What you are asked to do
Return, unchanged, every line starting at the one with "Click the 'configured" and running through the last line of the material below, with nothing else added.

Source records
/---
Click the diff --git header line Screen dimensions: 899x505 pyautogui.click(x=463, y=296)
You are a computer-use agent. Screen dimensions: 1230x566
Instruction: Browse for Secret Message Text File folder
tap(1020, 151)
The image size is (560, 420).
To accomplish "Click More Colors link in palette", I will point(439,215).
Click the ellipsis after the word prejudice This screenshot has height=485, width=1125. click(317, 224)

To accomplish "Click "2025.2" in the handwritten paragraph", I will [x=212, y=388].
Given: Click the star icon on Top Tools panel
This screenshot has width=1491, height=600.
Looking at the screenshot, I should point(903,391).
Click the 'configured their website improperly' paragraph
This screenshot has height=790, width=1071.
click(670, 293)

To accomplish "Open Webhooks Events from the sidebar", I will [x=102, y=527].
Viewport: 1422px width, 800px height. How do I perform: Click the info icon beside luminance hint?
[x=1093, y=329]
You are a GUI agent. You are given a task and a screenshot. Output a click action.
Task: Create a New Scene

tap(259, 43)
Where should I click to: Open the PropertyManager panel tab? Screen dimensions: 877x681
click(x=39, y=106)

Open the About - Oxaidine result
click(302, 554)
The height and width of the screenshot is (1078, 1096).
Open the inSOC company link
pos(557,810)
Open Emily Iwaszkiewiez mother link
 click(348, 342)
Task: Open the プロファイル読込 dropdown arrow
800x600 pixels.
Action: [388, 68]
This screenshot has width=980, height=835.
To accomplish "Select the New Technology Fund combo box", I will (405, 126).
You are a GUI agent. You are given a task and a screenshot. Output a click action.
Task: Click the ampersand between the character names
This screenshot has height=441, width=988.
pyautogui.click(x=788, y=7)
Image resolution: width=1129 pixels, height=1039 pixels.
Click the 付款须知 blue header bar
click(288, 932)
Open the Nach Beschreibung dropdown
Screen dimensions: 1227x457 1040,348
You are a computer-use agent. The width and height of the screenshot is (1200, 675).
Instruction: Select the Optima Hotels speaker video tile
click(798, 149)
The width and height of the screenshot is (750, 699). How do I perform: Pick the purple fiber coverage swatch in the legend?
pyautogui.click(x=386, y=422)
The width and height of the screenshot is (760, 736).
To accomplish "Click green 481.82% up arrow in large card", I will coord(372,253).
\---
Result of this exercise
Click the 'configured their website improperly' paragraph
This screenshot has height=790, width=1071.
click(670, 293)

To accomplish "Open Webhooks Events from the sidebar", I will [x=102, y=527].
Viewport: 1422px width, 800px height. How do I perform: Click the info icon beside luminance hint?
[x=1093, y=329]
You are a GUI agent. You are given a task and a screenshot. Output a click action.
Task: Create a New Scene

tap(259, 43)
Where should I click to: Open the PropertyManager panel tab? Screen dimensions: 877x681
click(x=39, y=106)

Open the About - Oxaidine result
click(302, 554)
The height and width of the screenshot is (1078, 1096).
Open the inSOC company link
pos(557,810)
Open Emily Iwaszkiewiez mother link
 click(348, 342)
Task: Open the プロファイル読込 dropdown arrow
800x600 pixels.
Action: [388, 68]
This screenshot has width=980, height=835.
To accomplish "Select the New Technology Fund combo box", I will (405, 126).
You are a GUI agent. You are given a task and a screenshot. Output a click action.
Task: Click the ampersand between the character names
This screenshot has height=441, width=988.
pyautogui.click(x=788, y=7)
Image resolution: width=1129 pixels, height=1039 pixels.
Click the 付款须知 blue header bar
click(288, 932)
Open the Nach Beschreibung dropdown
Screen dimensions: 1227x457 1040,348
You are a computer-use agent. The width and height of the screenshot is (1200, 675).
Instruction: Select the Optima Hotels speaker video tile
click(798, 149)
The width and height of the screenshot is (750, 699). How do I perform: Pick the purple fiber coverage swatch in the legend?
pyautogui.click(x=386, y=422)
The width and height of the screenshot is (760, 736).
To accomplish "Click green 481.82% up arrow in large card", I will coord(372,253).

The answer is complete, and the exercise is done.